AutoSearch

AutoSearch is an automatic module for automatically searching optimized schedules for halide operators. It supports optimized schedules on both CPU and GPU, and generate code files running on different platforms (x86 or arm). We also offer a method to optimize the input data layout (called data transform).

We provide:

  • one-click compilation to compute time of manual schedule

  • one-click autotune to generate schedule

  • evaluation template to verify correctness

Install

Before using AutoSearch, please install Halide.

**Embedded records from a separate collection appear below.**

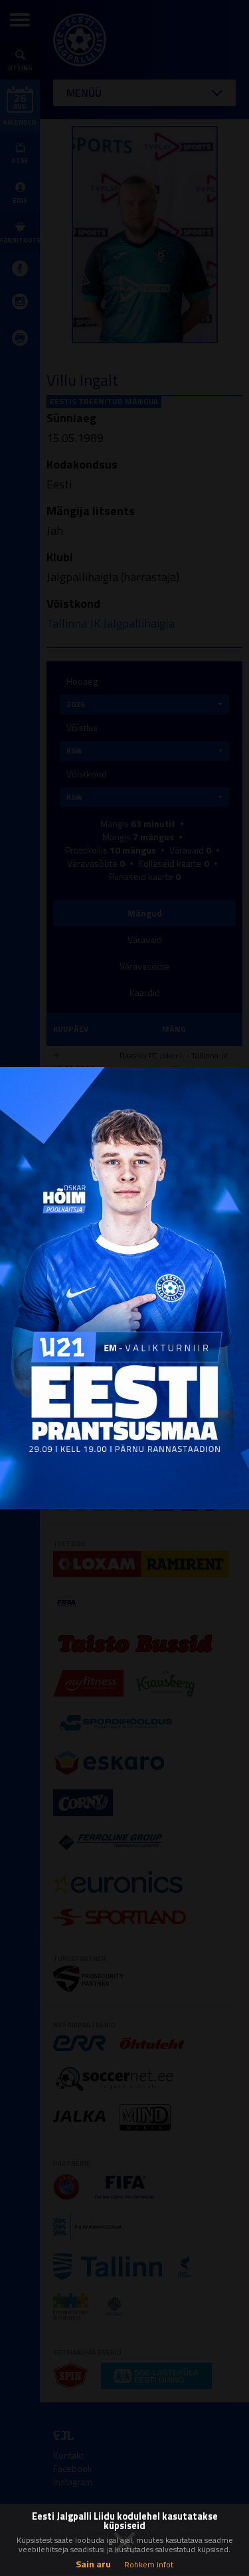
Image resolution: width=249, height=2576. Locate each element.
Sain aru (93, 2564)
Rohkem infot (148, 2564)
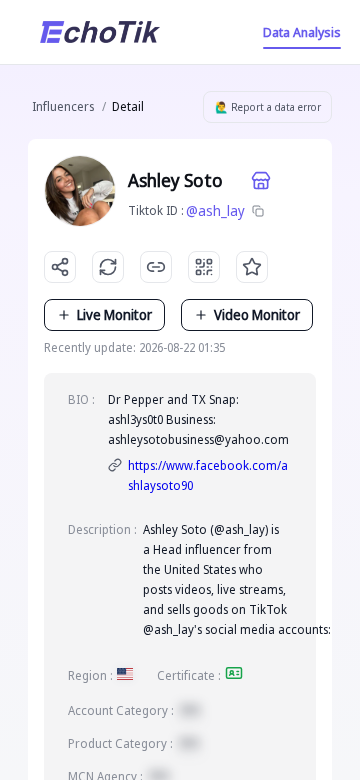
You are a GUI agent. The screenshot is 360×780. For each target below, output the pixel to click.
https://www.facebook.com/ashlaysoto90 (208, 475)
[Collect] (252, 267)
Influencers (63, 106)
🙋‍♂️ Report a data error (268, 107)
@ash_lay (215, 210)
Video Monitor (257, 314)
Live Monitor (114, 314)
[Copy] (258, 211)
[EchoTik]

You can directly using Autokernel docker with Halide installed in /workspace/Halide/.

docker pull openailab/autokernel

install AutoSearch with the following commands:

 export HALIDE_HOME=<path>/<to>/Halide
 cd <path>/<to>/AutoKernel/AutoSearch
 mkdir build & cd build
 cmake ..
 make -16

Toolkit usefule parameters

  • --gen: the generator file

  • --target: backend target, we have tested the following targets:

    • x86-64-linux

    • x86-64-linux-opencl

    • x86-64-linux-cuda

    • arm-64-linux

    • arm-64-linux-opencl

    More:

    • arch:arm, hexagon, mips, powerpc, riscv, wasm, x86.

    • bits:32, 64

    • os:android, ios, linux, windows…

    • features: avx, avx2, avx512, cl_half, cuda, opencl…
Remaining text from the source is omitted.